La culture mauricienne, pour peu qu’on y réfléchisse, n’aura pendant longtemps été qu’inhibition et hontes secrètement dissimulées, au prix d’un paradoxe, celui d’un peuple allant jusqu’à galvauder son héritage plutôt que d’en revendiquer fièrement une paternité pourtant évidente. Il en alla ainsi de tout ce qui nous fit nous-mêmes, l’essentiel de notre langue commune, de notre musique, de notre passé, de notre être ensemble, de nos femmes et hommes célèbres,… nous commençâmes ainsi avec méthode, par les enfouir au plus profond de notre inconscient, jusqu’à parvenir à croire qu’ils n’avaient pas existé ou qu’ils se montreraient indignes de nous… Juste pour ne pas nous en prévaloir et pour endosser les masques coloniaux de nos illusions et les valeurs aliénées d’un autre de nous-mêmes…

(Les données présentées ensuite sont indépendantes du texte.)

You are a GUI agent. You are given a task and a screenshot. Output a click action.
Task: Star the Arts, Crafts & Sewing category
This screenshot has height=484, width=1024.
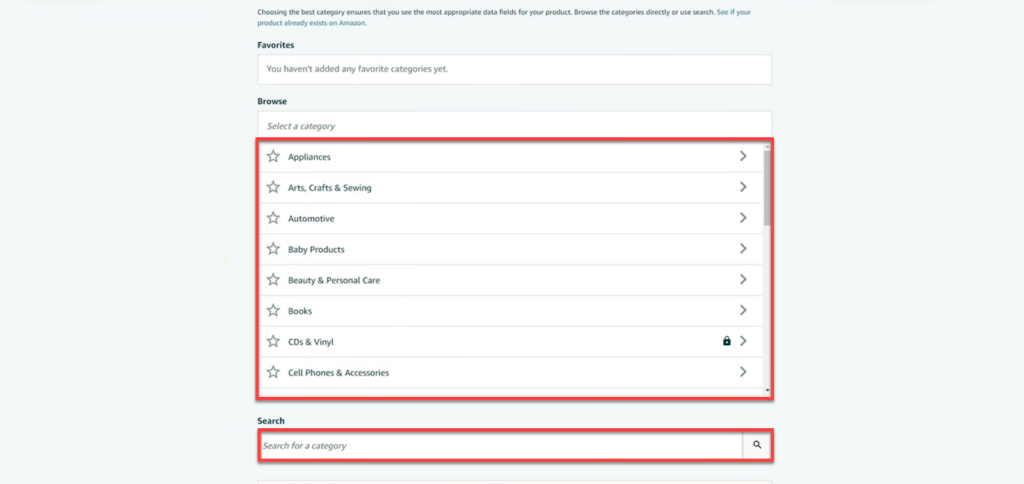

Nous faillîmes bien croire, de la sorte, en une nouvelle culture, celle de l’effacement de nos ancêtres et de nos valeurs propres. À ce jeu absurde, beaucoup firent les frais de l’Histoire avec une grande hache et les victimes furent légion qui crurent bien faire en s’assimilant à cet autre, soi-disant plus pur, plus noble et plus beau… Brown-Séquard était malheureusement de ceux qui, tels Ti-Frère, Malcolm de Chazal, et tant d’autres, subirent les affres d’un long purgatoire et qu’on tenta même de passer à la trappe de notre mémoire sélective en les rabaissant, en les ostracisant, en les ridiculisant. Les Mauriciens se vantent toujours d’avoir la bataille du Grand-Port inscrite sur l’Arc de Triomphe de la Place Charles de Gaulle, anciennement Place de l’Étoile, mais aucun ne mentionne jamais le nom de Brown-Séquard comme rue du 15e arrondissement, c’est très triste. Puissent les Mauriciens de Paris, un jour, refleurir sa tombe avec la seule fierté de tout un pays en tête.